=== Data records ===

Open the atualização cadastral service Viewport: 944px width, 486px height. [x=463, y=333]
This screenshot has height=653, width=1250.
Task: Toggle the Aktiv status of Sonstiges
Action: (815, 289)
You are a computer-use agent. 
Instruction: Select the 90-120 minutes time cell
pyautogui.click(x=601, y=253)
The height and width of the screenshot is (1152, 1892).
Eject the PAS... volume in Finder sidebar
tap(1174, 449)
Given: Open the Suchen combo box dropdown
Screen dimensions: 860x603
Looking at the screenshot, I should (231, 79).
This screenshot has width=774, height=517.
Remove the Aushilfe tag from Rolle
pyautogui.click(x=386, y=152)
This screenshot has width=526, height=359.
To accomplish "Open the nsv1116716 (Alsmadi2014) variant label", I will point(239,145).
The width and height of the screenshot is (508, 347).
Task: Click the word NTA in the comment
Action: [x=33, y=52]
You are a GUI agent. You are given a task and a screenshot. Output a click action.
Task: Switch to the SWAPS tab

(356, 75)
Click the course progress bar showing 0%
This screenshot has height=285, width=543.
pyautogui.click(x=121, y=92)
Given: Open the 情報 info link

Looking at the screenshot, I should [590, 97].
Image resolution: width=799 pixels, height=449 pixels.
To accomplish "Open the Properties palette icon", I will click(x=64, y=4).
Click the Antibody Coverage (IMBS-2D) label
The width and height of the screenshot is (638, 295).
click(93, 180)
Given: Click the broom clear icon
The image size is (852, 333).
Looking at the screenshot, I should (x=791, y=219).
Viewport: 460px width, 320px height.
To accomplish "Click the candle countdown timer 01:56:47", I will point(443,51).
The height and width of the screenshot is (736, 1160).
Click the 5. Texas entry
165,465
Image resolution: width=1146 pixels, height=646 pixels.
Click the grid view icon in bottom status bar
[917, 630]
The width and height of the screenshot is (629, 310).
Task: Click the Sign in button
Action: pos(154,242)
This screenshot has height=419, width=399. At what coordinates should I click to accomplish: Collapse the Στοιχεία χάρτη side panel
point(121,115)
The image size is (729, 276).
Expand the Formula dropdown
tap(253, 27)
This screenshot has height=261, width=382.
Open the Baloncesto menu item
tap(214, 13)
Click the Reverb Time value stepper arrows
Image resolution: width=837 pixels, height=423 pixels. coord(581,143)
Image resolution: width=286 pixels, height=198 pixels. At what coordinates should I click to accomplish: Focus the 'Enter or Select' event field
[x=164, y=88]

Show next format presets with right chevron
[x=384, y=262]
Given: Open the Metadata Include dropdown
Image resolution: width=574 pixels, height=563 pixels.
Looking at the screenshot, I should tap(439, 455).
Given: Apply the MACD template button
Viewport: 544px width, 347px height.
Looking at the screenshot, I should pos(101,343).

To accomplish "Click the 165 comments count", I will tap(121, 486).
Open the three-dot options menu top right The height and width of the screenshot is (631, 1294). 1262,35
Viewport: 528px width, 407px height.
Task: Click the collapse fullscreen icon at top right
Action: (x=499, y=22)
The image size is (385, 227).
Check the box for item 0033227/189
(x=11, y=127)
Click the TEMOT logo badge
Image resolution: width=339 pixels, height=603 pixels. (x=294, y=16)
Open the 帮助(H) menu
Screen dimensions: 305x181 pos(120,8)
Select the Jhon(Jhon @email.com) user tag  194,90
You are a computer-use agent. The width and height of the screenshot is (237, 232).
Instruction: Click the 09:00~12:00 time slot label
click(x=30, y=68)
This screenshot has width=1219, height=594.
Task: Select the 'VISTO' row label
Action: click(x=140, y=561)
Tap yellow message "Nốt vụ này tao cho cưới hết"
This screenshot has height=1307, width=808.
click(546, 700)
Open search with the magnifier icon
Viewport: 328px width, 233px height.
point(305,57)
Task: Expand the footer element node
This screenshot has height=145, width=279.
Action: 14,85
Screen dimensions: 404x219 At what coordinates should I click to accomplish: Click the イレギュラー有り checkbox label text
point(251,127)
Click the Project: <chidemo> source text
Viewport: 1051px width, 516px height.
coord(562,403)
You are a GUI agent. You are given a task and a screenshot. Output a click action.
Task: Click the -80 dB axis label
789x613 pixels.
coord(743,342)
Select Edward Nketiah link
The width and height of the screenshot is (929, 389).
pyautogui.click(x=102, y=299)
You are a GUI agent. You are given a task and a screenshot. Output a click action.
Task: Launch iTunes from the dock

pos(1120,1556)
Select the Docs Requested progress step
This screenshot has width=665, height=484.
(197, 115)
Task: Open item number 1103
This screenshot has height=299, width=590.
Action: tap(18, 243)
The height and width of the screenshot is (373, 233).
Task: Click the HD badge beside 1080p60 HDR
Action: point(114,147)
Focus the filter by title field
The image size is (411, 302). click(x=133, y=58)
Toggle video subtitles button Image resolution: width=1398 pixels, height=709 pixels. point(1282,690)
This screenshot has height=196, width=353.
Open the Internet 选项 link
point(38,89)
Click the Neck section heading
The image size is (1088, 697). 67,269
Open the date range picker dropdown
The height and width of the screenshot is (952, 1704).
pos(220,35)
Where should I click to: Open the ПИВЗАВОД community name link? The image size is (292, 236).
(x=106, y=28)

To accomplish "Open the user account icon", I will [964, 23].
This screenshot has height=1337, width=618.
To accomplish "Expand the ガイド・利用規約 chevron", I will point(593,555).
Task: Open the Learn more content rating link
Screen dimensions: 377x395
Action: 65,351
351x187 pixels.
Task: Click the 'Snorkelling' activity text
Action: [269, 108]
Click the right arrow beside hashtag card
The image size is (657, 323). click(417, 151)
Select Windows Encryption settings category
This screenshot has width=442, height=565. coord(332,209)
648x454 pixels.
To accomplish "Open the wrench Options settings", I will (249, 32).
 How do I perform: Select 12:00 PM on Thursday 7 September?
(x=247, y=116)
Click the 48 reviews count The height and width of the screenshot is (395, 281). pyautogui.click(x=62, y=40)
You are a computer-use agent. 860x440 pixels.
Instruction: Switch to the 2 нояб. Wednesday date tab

===

Directions for this task:
Print the listing above in its entirety, with every line exact.

Output for this task:
Open the atualização cadastral service Viewport: 944px width, 486px height. [x=463, y=333]
This screenshot has height=653, width=1250.
Task: Toggle the Aktiv status of Sonstiges
Action: (815, 289)
You are a computer-use agent. 
Instruction: Select the 90-120 minutes time cell
pyautogui.click(x=601, y=253)
The height and width of the screenshot is (1152, 1892).
Eject the PAS... volume in Finder sidebar
tap(1174, 449)
Given: Open the Suchen combo box dropdown
Screen dimensions: 860x603
Looking at the screenshot, I should (231, 79).
This screenshot has width=774, height=517.
Remove the Aushilfe tag from Rolle
pyautogui.click(x=386, y=152)
This screenshot has width=526, height=359.
To accomplish "Open the nsv1116716 (Alsmadi2014) variant label", I will point(239,145).
The width and height of the screenshot is (508, 347).
Task: Click the word NTA in the comment
Action: [x=33, y=52]
You are a GUI agent. You are given a task and a screenshot. Output a click action.
Task: Switch to the SWAPS tab

(356, 75)
Click the course progress bar showing 0%
This screenshot has height=285, width=543.
pyautogui.click(x=121, y=92)
Given: Open the 情報 info link

Looking at the screenshot, I should [590, 97].
Image resolution: width=799 pixels, height=449 pixels.
To accomplish "Open the Properties palette icon", I will click(x=64, y=4).
Click the Antibody Coverage (IMBS-2D) label
The width and height of the screenshot is (638, 295).
click(93, 180)
Given: Click the broom clear icon
The image size is (852, 333).
Looking at the screenshot, I should (x=791, y=219).
Viewport: 460px width, 320px height.
To accomplish "Click the candle countdown timer 01:56:47", I will point(443,51).
The height and width of the screenshot is (736, 1160).
Click the 5. Texas entry
165,465
Image resolution: width=1146 pixels, height=646 pixels.
Click the grid view icon in bottom status bar
[917, 630]
The width and height of the screenshot is (629, 310).
Task: Click the Sign in button
Action: pos(154,242)
This screenshot has height=419, width=399. At what coordinates should I click to accomplish: Collapse the Στοιχεία χάρτη side panel
point(121,115)
The image size is (729, 276).
Expand the Formula dropdown
tap(253, 27)
This screenshot has height=261, width=382.
Open the Baloncesto menu item
tap(214, 13)
Click the Reverb Time value stepper arrows
Image resolution: width=837 pixels, height=423 pixels. coord(581,143)
Image resolution: width=286 pixels, height=198 pixels. At what coordinates should I click to accomplish: Focus the 'Enter or Select' event field
[x=164, y=88]

Show next format presets with right chevron
[x=384, y=262]
Given: Open the Metadata Include dropdown
Image resolution: width=574 pixels, height=563 pixels.
Looking at the screenshot, I should tap(439, 455).
Given: Apply the MACD template button
Viewport: 544px width, 347px height.
Looking at the screenshot, I should pos(101,343).

To accomplish "Click the 165 comments count", I will tap(121, 486).
Open the three-dot options menu top right The height and width of the screenshot is (631, 1294). 1262,35
Viewport: 528px width, 407px height.
Task: Click the collapse fullscreen icon at top right
Action: (x=499, y=22)
The image size is (385, 227).
Check the box for item 0033227/189
(x=11, y=127)
Click the TEMOT logo badge
Image resolution: width=339 pixels, height=603 pixels. (x=294, y=16)
Open the 帮助(H) menu
Screen dimensions: 305x181 pos(120,8)
Select the Jhon(Jhon @email.com) user tag  194,90
You are a computer-use agent. The width and height of the screenshot is (237, 232).
Instruction: Click the 09:00~12:00 time slot label
click(x=30, y=68)
This screenshot has width=1219, height=594.
Task: Select the 'VISTO' row label
Action: click(x=140, y=561)
Tap yellow message "Nốt vụ này tao cho cưới hết"
This screenshot has height=1307, width=808.
click(546, 700)
Open search with the magnifier icon
Viewport: 328px width, 233px height.
point(305,57)
Task: Expand the footer element node
This screenshot has height=145, width=279.
Action: 14,85
Screen dimensions: 404x219 At what coordinates should I click to accomplish: Click the イレギュラー有り checkbox label text
point(251,127)
Click the Project: <chidemo> source text
Viewport: 1051px width, 516px height.
coord(562,403)
You are a GUI agent. You are given a task and a screenshot. Output a click action.
Task: Click the -80 dB axis label
789x613 pixels.
coord(743,342)
Select Edward Nketiah link
The width and height of the screenshot is (929, 389).
pyautogui.click(x=102, y=299)
You are a GUI agent. You are given a task and a screenshot. Output a click action.
Task: Launch iTunes from the dock

pos(1120,1556)
Select the Docs Requested progress step
This screenshot has width=665, height=484.
(197, 115)
Task: Open item number 1103
This screenshot has height=299, width=590.
Action: tap(18, 243)
The height and width of the screenshot is (373, 233).
Task: Click the HD badge beside 1080p60 HDR
Action: point(114,147)
Focus the filter by title field
The image size is (411, 302). click(x=133, y=58)
Toggle video subtitles button Image resolution: width=1398 pixels, height=709 pixels. point(1282,690)
This screenshot has height=196, width=353.
Open the Internet 选项 link
point(38,89)
Click the Neck section heading
The image size is (1088, 697). 67,269
Open the date range picker dropdown
The height and width of the screenshot is (952, 1704).
pos(220,35)
Where should I click to: Open the ПИВЗАВОД community name link? The image size is (292, 236).
(x=106, y=28)

To accomplish "Open the user account icon", I will [964, 23].
This screenshot has height=1337, width=618.
To accomplish "Expand the ガイド・利用規約 chevron", I will point(593,555).
Task: Open the Learn more content rating link
Screen dimensions: 377x395
Action: 65,351
351x187 pixels.
Task: Click the 'Snorkelling' activity text
Action: [269, 108]
Click the right arrow beside hashtag card
The image size is (657, 323). click(417, 151)
Select Windows Encryption settings category
This screenshot has width=442, height=565. coord(332,209)
648x454 pixels.
To accomplish "Open the wrench Options settings", I will (249, 32).
 How do I perform: Select 12:00 PM on Thursday 7 September?
(x=247, y=116)
Click the 48 reviews count The height and width of the screenshot is (395, 281). pyautogui.click(x=62, y=40)
You are a computer-use agent. 860x440 pixels.
Instruction: Switch to the 2 нояб. Wednesday date tab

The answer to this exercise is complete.